++++ Page text

EOS 3D

EOS 3D

This document tracks progress for the YSWS portion of this project. It also serves as a journal documenting the development process.

Preface

Before starting this project, I must outline the key requirements to ensure clear project direction and successful execution. I initially came up with the following requirements:

• $300 (USD) budget
• Klipper compatibility
• No calibration printing is required
• 180x180mm build space
• Cantilever structure
• CFD-optimized part cooling
• Safety considerations:
  • Must not pose a fire hazard
  • Must not cause harm to the user
• PicoMMU compatibility

Although I have extensive experience working with 3D printers, this is my first time designing one. Through this process, I aim to deepen my understanding of 3D printer mechanics, refine my CAD skills, and improve my approach to mechanical design. Additionally, thanks to Hack Club, this project offers the added benefit of a free printer.

The name of this project, EOS 3D, is inspired by the Greek goddess of dawn, Eos. Dawn symbolizes new beginnings, reflecting a personal milestone in my projects and an entry point for tinkerers.

Day 1 (February 1st, 2025)

Hours worked: 8

Total hours on project: 8

BOM Selection

Creating the Bill of Materials (BOM) required balancing cost-effectiveness with performance and safety. While selecting parts, I took into account the following:

• A budget hotend from a reputable brand to ensure safety and good flow.
• A reliable direct-drive extruder.
• The Cartographer probe for its high-resolution bed meshing capabilities and automatic Z-offset calibration via Carto Survey.
• BTT SKR Mini and a Raspberry PI for its cost-effective control.
• A cheap heated bed with a PEI spring steel sheet.
• A PSU with a large overhead from a reputable brand.

Compiling and refining the BOM took approximately four hours.

BOM Link

Toolhead Development

With the BOM completed, I decided to tackle the printer’s tool head first, as it serves as an “anchor point” for the build.

++++++++
++++ Dataset extract

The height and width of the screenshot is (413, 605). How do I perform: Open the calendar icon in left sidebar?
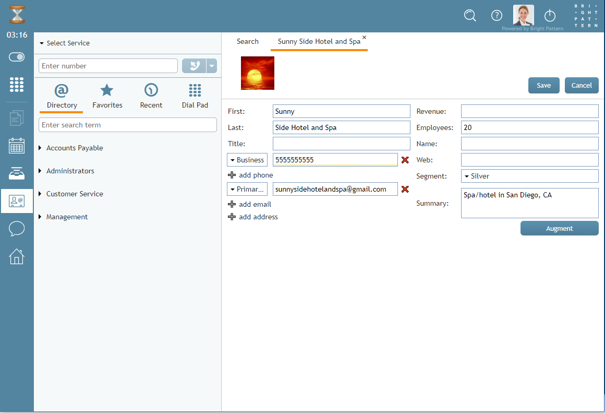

++++++++

*Exercise tasks:*
(A) Copy everything from "Creating the Bill" down to "via Carto Survey." word for word from the EOS 3D build journal.
(B) In the EOS 3D build journal, who inspired the project's name?
(C) Pick up the EOS 3D build journal after its last sentence and keep writing.
The listing comes from a separate source.

*Results:*
(A)
Creating the Bill of Materials (BOM) required balancing cost-effectiveness with performance and safety. While selecting parts, I took into account the following:

• A budget hotend from a reputable brand to ensure safety and good flow.
• A reliable direct-drive extruder.
• The Cartographer probe for its high-resolution bed meshing capabilities and automatic Z-offset calibration via Carto Survey.

(B) Eos, the Greek goddess of dawn.

(C)
I began by modelling the X-axis rods and bearings to establish clearance constraints between the toolhead and the rods.

Next, I imported the CAD models for the Sherpa Mini extruder and the E3D V6 hotend, then started designing a mounting solution. I opted for a clamping mechanism for the hotend, as shown in the image below:

By the end of the day, I refined the mounting system and securely integrated the Sherpa Mini with the mount. Below is the final design on day 1 (ignore the mesh issues on the Sherpa; those were present in the CAD model):

Day 2 (February 2nd, 2025)

Hours worked: 2

Total hours on project: 10

Further Toolhead Development

Today, I completed the connection of the toolhead to the linear bearings with inspiration from the Prusa Mini. I began modeling the cooling fan duct but encountered challenges in designing one that is both functional and aesthetically pleasing.

Here is the final model of the day:

Day 3 (February 3rd, 2025)

Hours worked: 1

Total hours on project: 11

Fan Development

Today, I did minimal work; however, I finished and placed the part cooling fan. Tomorrow, I will begin designing it and running CFD tests.

Day 4 & 5 (February 5th-6th, 2025)

Hours worked: 4

Total hours on project: 15

First Fan Iteration Completed

After extensive trial and error, I have an initial design for the fan duct. The goal was to implement a dual exhaust setup, which presents more challenges but should enable more even cooling across the print.

Next Steps Before CFD Analysis:

• Raise the outlets so they are positioned above the nozzle.
• Adjust the outlet angles to prevent airflow from hitting the nozzle.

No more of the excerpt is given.